L’emploi de la mesure stadimétrique des distances dans les levés topographiques de détail avait été formalisée par le major du génie piémontais Porro en 1839. Ce dernier avait utilisé un instrument qu’il avait appelé tachéomètre, en fait un théodolite à deux cercles dont le cercle horizontal était muni d’un déclinatoire pour pouvoir l’orienter, et le cercle vertical d’une lunette stadimétrique. Sans rien modifier dans les principes du levé topographique, la méthode tachéométrique remplaçait la mesure aux pas par la mesure stadimétrique des distances. Elle permettait donc d’effectuer des mesures de distance à toutes les étapes du travail, même aux petites et moyennes échelles, alors que dans la méthode traditionnelle, les mesures directes de distance ne concernaient que la mesure des bases géodésiques au début des opérations et quelques mesures aux pas dans les levés de détails à la fin des opérations, toutes les autres déterminations de distance reposant sur des procédés d’intersection, c’est-à-dire des mesures d’angles. Non seulement les mesures de distance par tachéométrie étaient plus faciles et plus rapides, l’opérateur n’ayant pas besoin de parcourir systématiquement ces distances, mais leur multiplication apportait de nombreux moyens de vérification756.
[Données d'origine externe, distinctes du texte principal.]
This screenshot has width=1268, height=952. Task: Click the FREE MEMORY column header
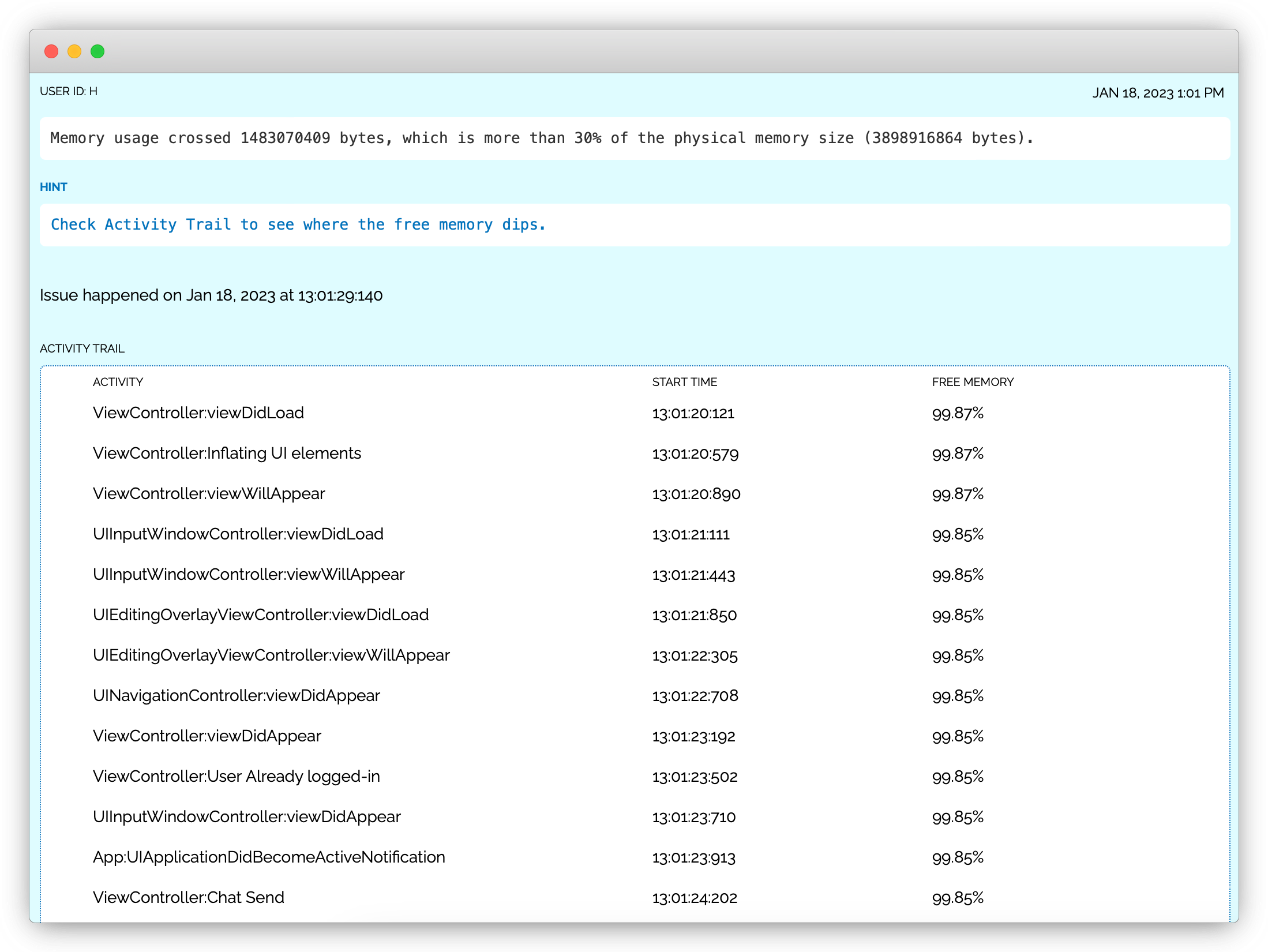[973, 382]
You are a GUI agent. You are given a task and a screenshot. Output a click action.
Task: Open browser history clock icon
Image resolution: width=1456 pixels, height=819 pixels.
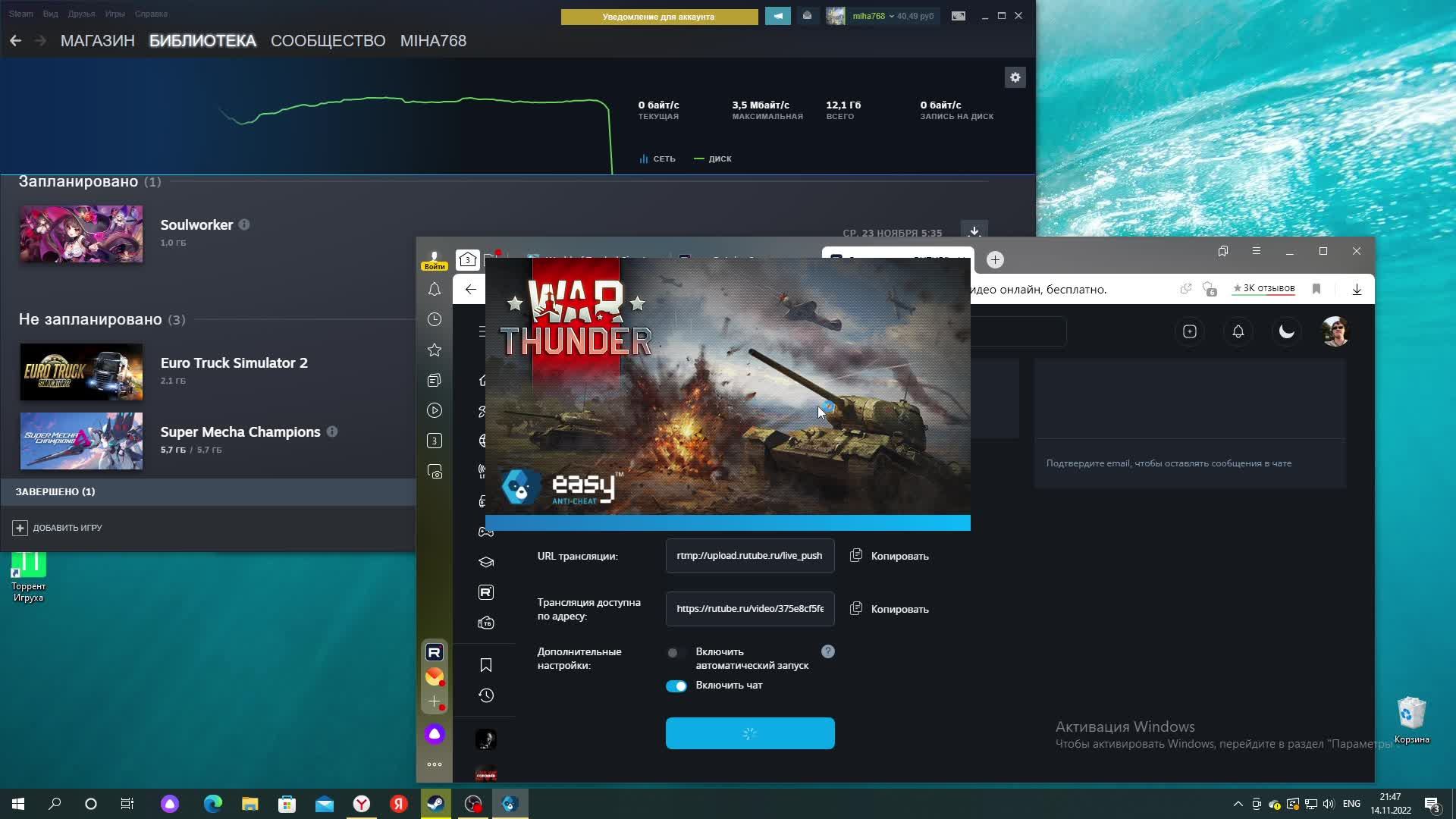pyautogui.click(x=435, y=320)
Dans les levés de précision, l’utilisation de la mesure stadimétrique se développa rapidement pour l’étape de levé topographique à proprement parler – les mesures de distance effectuées lors des cheminements de la triangulation complémentaire étant toujours exécutées à la chaîne ou au ruban d’acier étalonné757. Remplaçant la traditionnelle mesure au pas, elle s’inscrivait, tout comme la généralisation du nivellement topographique, dans la dynamique d’instrumentation des levés topographiques qui caractérise la méthode des levés de précision.

Notes
756.

BERTHAUT Colonel. La Carte de France. T.2. Op. cit., p. 313-316.

757.

Voir infra, partie 2, chapitre 4.2.1.2.